The National Oceanic and Atmospheric Administration (NOAA) is considering expanding speed restrictions to more vessels in an effort to reduce the probability of boat strikes with right whales.

There are fewer than 400 individuals left of the species, which experts say tend to spend a lot of time near the surface and can be hard to spot due to their dark color. Right whales are protected under the Endangered Species Act, which was passed 50 years ago and also covers animals like the green turtle, the Atlantic salmon, and giant manta ray.

NOAA considering rule change

Currently, ships 65 feet or larger have to travel at 10 knots or less in seasonal management areas, which are determined by vessel traffic and right whale distribution data, according to NOAA. Federal regulators want to expand those management areas and apply the 10-knot speed limit to vessels 35 feet or larger.

More than 90,000 public comments were submitted in regards to the new proposal, with supporters saying the whale’s dire numbers justify the rule change.

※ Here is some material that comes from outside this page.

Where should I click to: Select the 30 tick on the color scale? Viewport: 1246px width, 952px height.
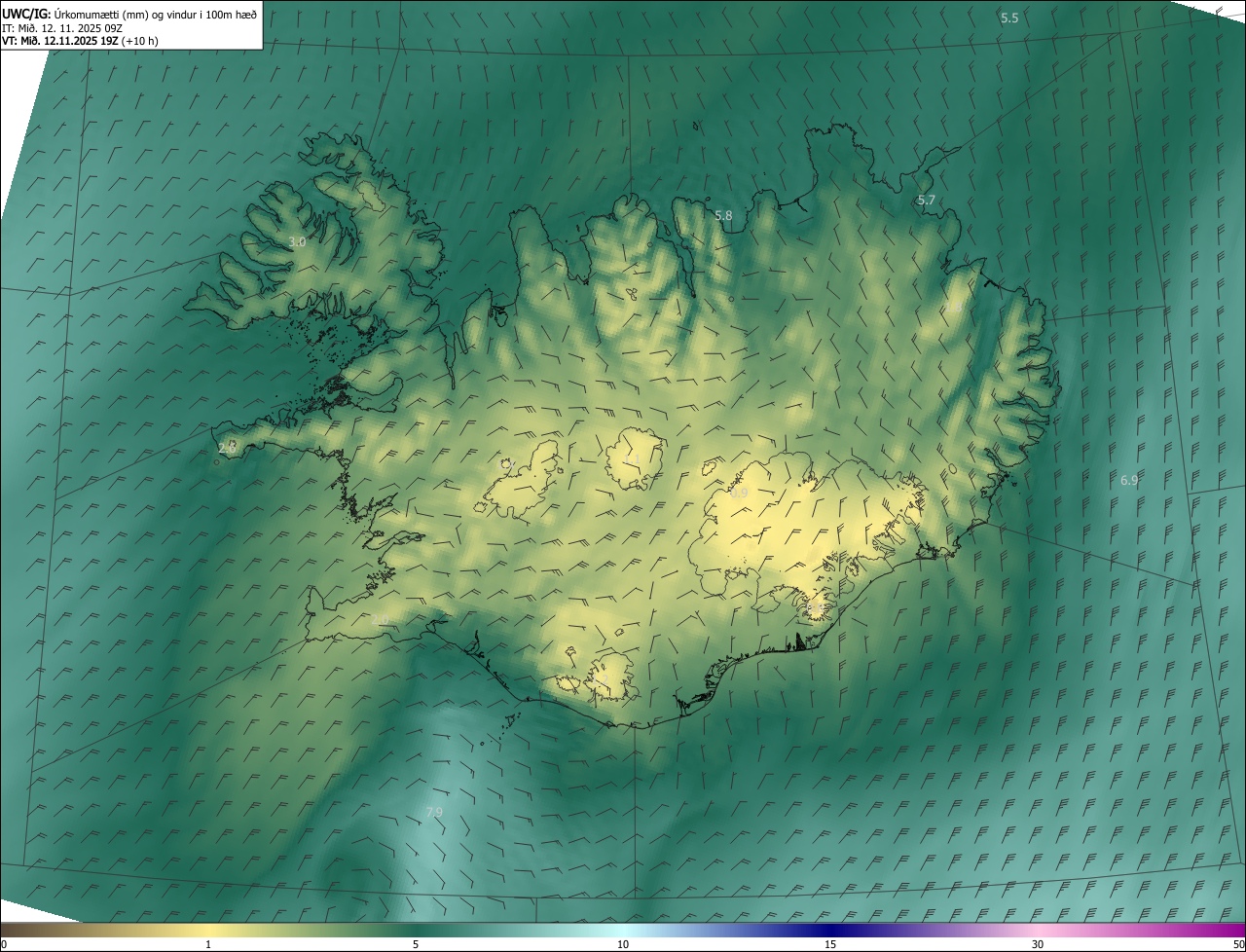coord(1038,944)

NOAA data shows 98 right whales died or were injured in the United States in Canada from 2017 through March 2023. Of those, boat strikes killed 12 and injured 4.

NOAA data on unusual mortality event of North Atlantic Right Whales.

Critics concerned rule will impact business

The proposal has received pushback from Block Island Ferry operator Interstate Navigation, which says the expanded seasonal management areas would cover their routes. Port Captain Christian Myers told 12 News the proposed speed limit would would severely impact operations that are the “lifeline of Block Island.”

According to the public comment submitted by the company, the traditional ferry’s 55-minute run between Point Judith and Block Island would be extended to 90 minutes because of the 10-knot speed limit.

“It would very much be like going back 50 years in time, to a period of time when the ferries never went more than 10 knots if you will or even slower than that,” Myers explained.

In Interstate Navigation’s public comment, they proposed alternatives to changing the speed limit rules. The company asked that NOAA instead provide trained whale spotters for ferry trips, build a notification system to alert operators of the presence of right whales via email or text message, and decrease the size of the seasonal management areas and the length of time they apply.

Myers also said it’s uncommon to spot right whales on the ferry’s route.

“One could jump to the conclusion that Interstate’s just thinking about financial implications rather than the health and well-being of the right whales, and that’s not the truth,” Myers added. “If right whales were spotted every day, this conversation might be different.”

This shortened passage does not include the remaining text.